Are we in the business of building, maintaining and operating <thing to build> or do we want to buy that as a service instead and focus on our actual core business?

There's more to the cost of building and operating than just the hard costs.

Retaining good modern IT talent is getting harder and harder - and I'm not even talking about salaries.. You need a whole department including strong leaders who can hire, train, and lead the right people, etc..
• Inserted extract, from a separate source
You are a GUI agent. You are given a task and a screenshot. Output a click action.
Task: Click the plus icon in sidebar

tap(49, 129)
This is something most companies wouldn't even know where to start with.

ClimaxGravely

I'm a former build engineer and used to do everything on prem and I gotta say I miss it (not being a build engineer, the on prem experience). Since those days pretty much every company I've worked at moved their CI/CD to the cloud and I gotta say it feels so much slower, even when working from home.

I remember twice switching from an in-house jenkins/teamcity/whatever type of CI to Azure devops and the thing I remember the most was how much longer it took a build to complete as well as the massively longer time downloading a build from Azure vs from within the office. Even when working from home the on-prem stuff was faster.
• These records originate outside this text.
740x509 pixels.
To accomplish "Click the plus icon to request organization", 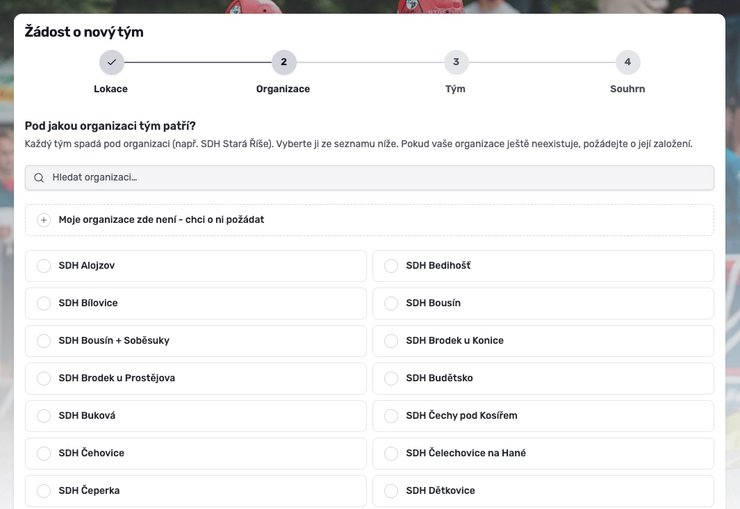I will 44,220.
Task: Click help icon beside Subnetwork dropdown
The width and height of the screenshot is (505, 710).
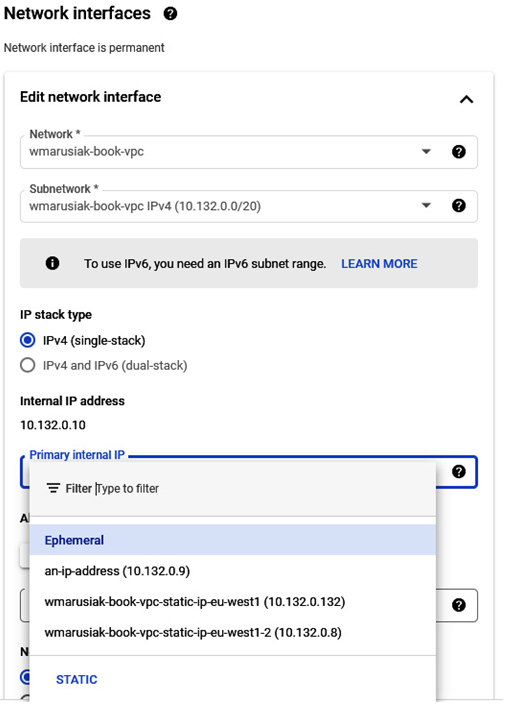Action: click(459, 206)
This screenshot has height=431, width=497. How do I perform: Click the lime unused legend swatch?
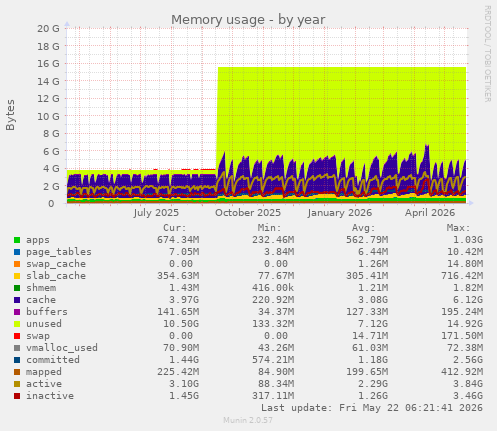coord(17,324)
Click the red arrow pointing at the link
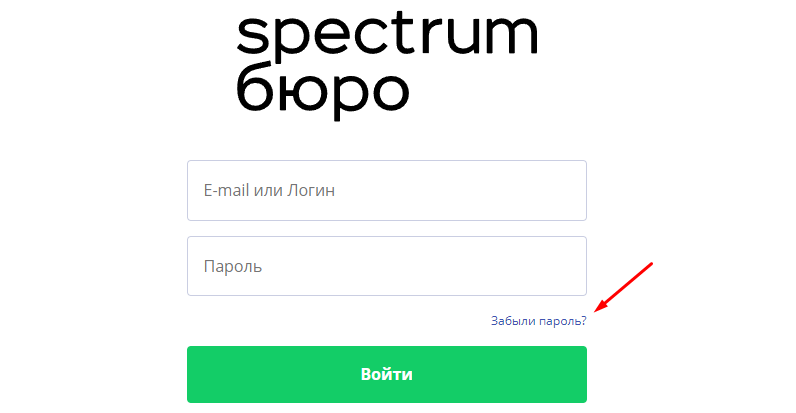 click(624, 286)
The thing is, the build/devops teams seem to be about the same size in both cases. It's just kind of worse in pretty much every case when we do CI in the cloud.

Notes

- My experiences are largely for game development so the build times and artifact sizes can be quite large.

- I've only ever had CI/CD experience with Azure, I've not tried other cloud providers

- Since this is game development and we're using CI downtime is more acceptable than other cases. That said, I don't remember much downtime when I was working as a build engineer. I have seen periods of 1-2 hours of downtime once in a blue moon but then again I've seen that with Azure. In both cases it wasn't so much the setup but a build script deployment issue.
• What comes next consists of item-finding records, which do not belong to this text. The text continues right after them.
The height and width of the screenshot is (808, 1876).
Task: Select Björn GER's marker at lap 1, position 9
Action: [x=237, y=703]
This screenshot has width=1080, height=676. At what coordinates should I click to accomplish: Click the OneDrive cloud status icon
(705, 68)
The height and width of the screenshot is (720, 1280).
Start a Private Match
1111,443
Also being able to cool off in the rack room when it's a hot day is always a treat :)

cherryswitch

Sometimes the flexibility and time savings is worth the added upfront cost. Similar to how companies like to hire consultants or lease office space. Being able to walk away is better for short term, because companies value profits in the short term.

whalesalad

You’ve never had to drive to the colo at 3am huh?

solardev

Where does this stop? Do you produce your own electricity? Farm your own food? Make your own silverware and shoes? Sometimes it's just easier to outsource the things you don't want to (or aren't good at) doing yourself.

If I wanted to host a website, sure, I can build a server out of parts and negotiate with my ISP and get a business pipe and handle all caching and such. Or like I can pay a provider $5/mo and get better performance and reliability with no management overhead. Yeah, maybe over 5 years I'd save more money doing it myself... but it's not worth the time.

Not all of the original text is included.